The question on legislation rose for the first time when the then Attorney General of India, Mukul Rohatgi, while arguing on behalf of Union of India stated that all forms of talaq must be abolished and if such a thing is done by the court then the government will indeed enact a legislation to regulate Muslim divorces.
In the minority verdict delivered by Chief Justice of India, JS Khehar and Justice Abdul Nazeer, the bench has exercised its powers under Article 142 of the Constitution and has directed the Union of India to bring out a legislation with reference to Talaq-e-Bidat.
“We hope and expect that the contemplated legislation will also take into consideration advances in Muslim ‘personal law’ – ‘Shariah’, as have been corrected by legislation the world over, even by theocratic Islamic States.
"When the British rulers in India provided succor to Muslims by legislation, and when remedial measures have been adopted by the Muslim world, we find no reason, for an independent India, to lag behind,” reads the verdict by CJI Khehar and Justice Abdul Nazeer.
However, this view finds no mention in the majority verdict. In fact Justice Kurian Joseph, a part of the majority bench, has gone to the extent in stating that, “it is not for the courts to direct for any legislation.”
“When issues of such nature come to the forefront, the discourse often takes the form of pitting religion against other constitutional rights. I believe that reconciliation between the same is possible, but the process of harmonizing different interests is within the powers of the legislature.
"Of course, this power has to be exercised within the constitutional parameters without curbing the religious freedom guaranteed under the Constitution of India. However, it is not for the Courts to direct for any legislation,” reads the verdict by Justice Kurian Joseph.
Differences over practice of Triple Talaq exist in the Islamic Sharia since the tenure of second Caliph Omar (RA). Muslim scholars and jurists argue that concurrent talaq or triple talaq in one go has never been approved by Prphet Mohammad (peace be upon him), during the tenure of first Caliph Abu Bakr (RA) and the first two years of Caliph Omar's caliphate.
Caliph Omar later approved it as punishment, scholars argue, but later on the practice was annulled by Muslim jurists.

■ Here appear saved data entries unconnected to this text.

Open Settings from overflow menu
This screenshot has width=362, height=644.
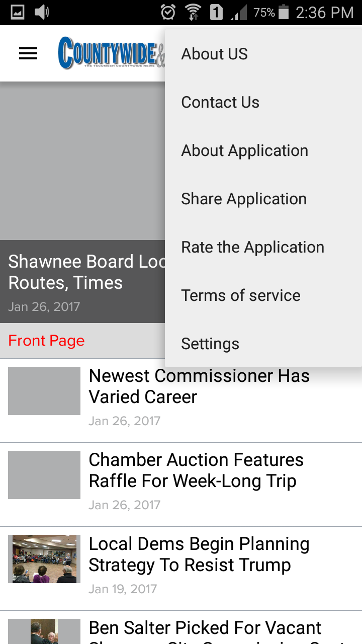click(x=210, y=344)

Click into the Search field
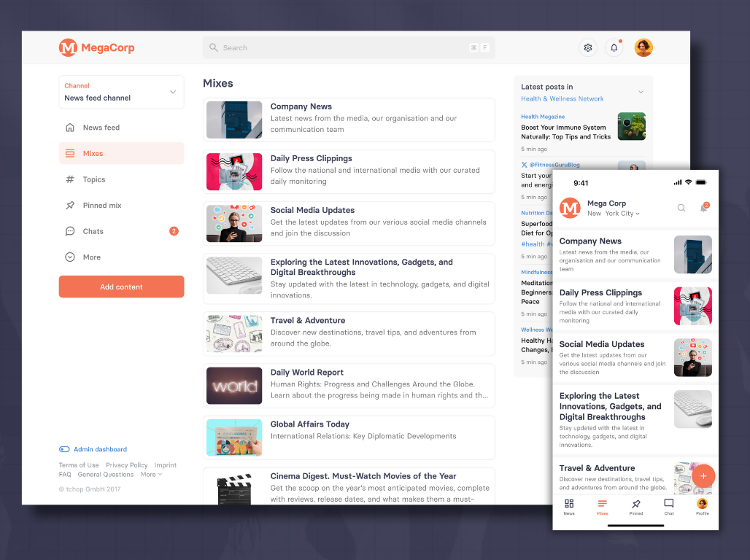click(343, 48)
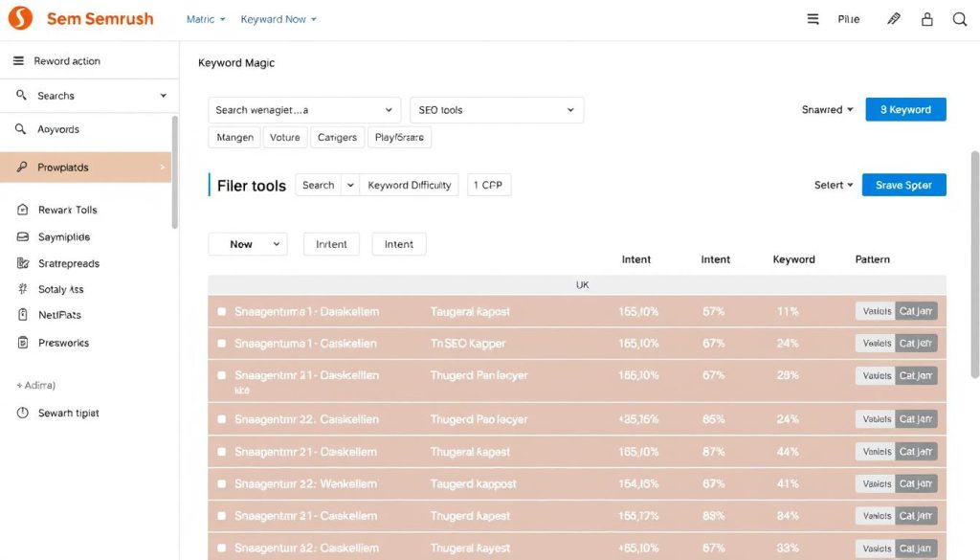980x560 pixels.
Task: Click the blue 9 Keyword button
Action: (905, 109)
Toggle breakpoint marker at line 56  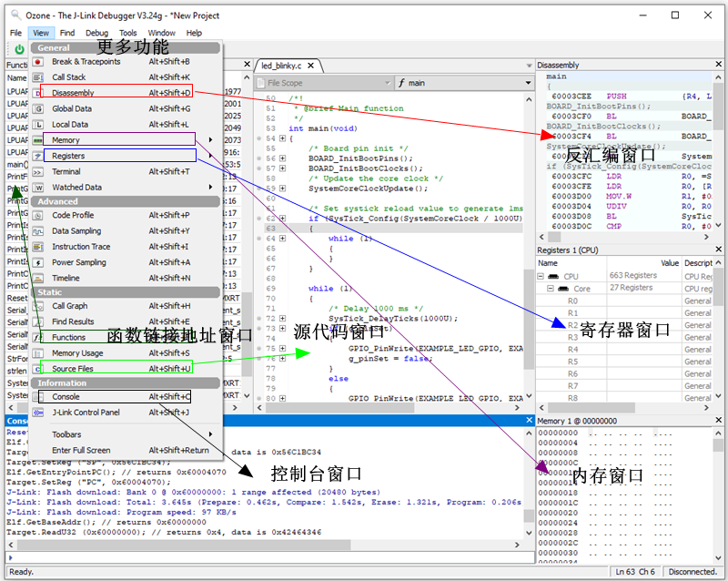click(259, 158)

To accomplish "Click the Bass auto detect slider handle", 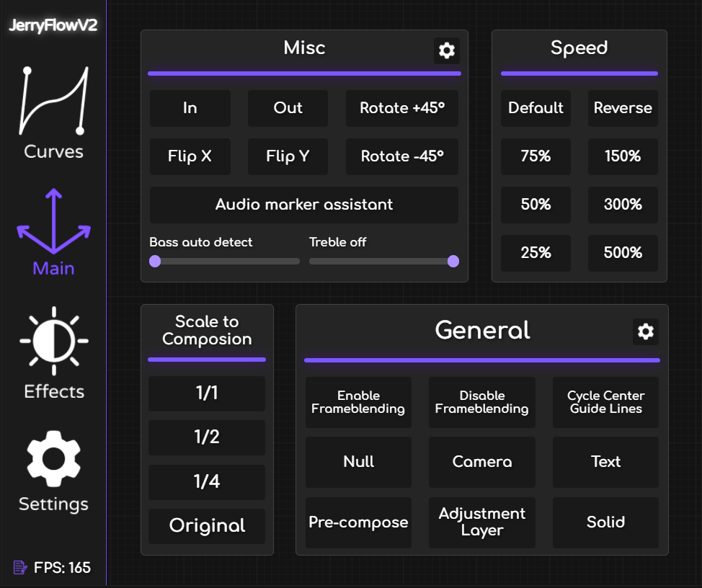I will point(155,261).
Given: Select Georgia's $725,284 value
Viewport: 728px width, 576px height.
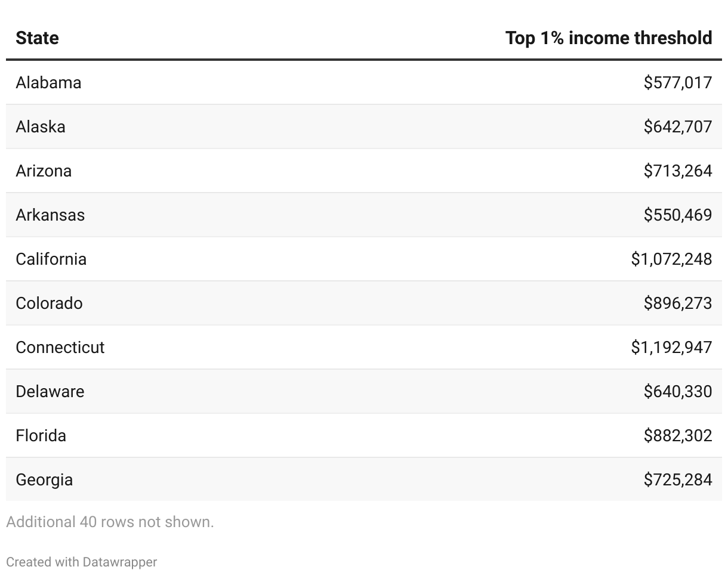Looking at the screenshot, I should click(x=678, y=479).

It is on this basis, the practice of concurrent talaq has been termed invalid in most of the Muslim countries.
Muslims in India, majority of them followers of Hanafi school of thought, are adamant on the invalid concurrent talaq and are fighting a case with women activists in the Supreme Court.
Interestingly, some renowned Hanafi scholars have also ruled against concurrent or triple talaq. According to the sources in the All India Muslim Personal Law Board (AIMPLB), the members fear that agreeing to any change on triple talaq would open floodgate of interference in other Sharia matters.
It is also learnt that there is a strong dissent among the members of the All India Muslim Personal Law Board (AIMLB) and especially some women members are upset over board's handling of the situation.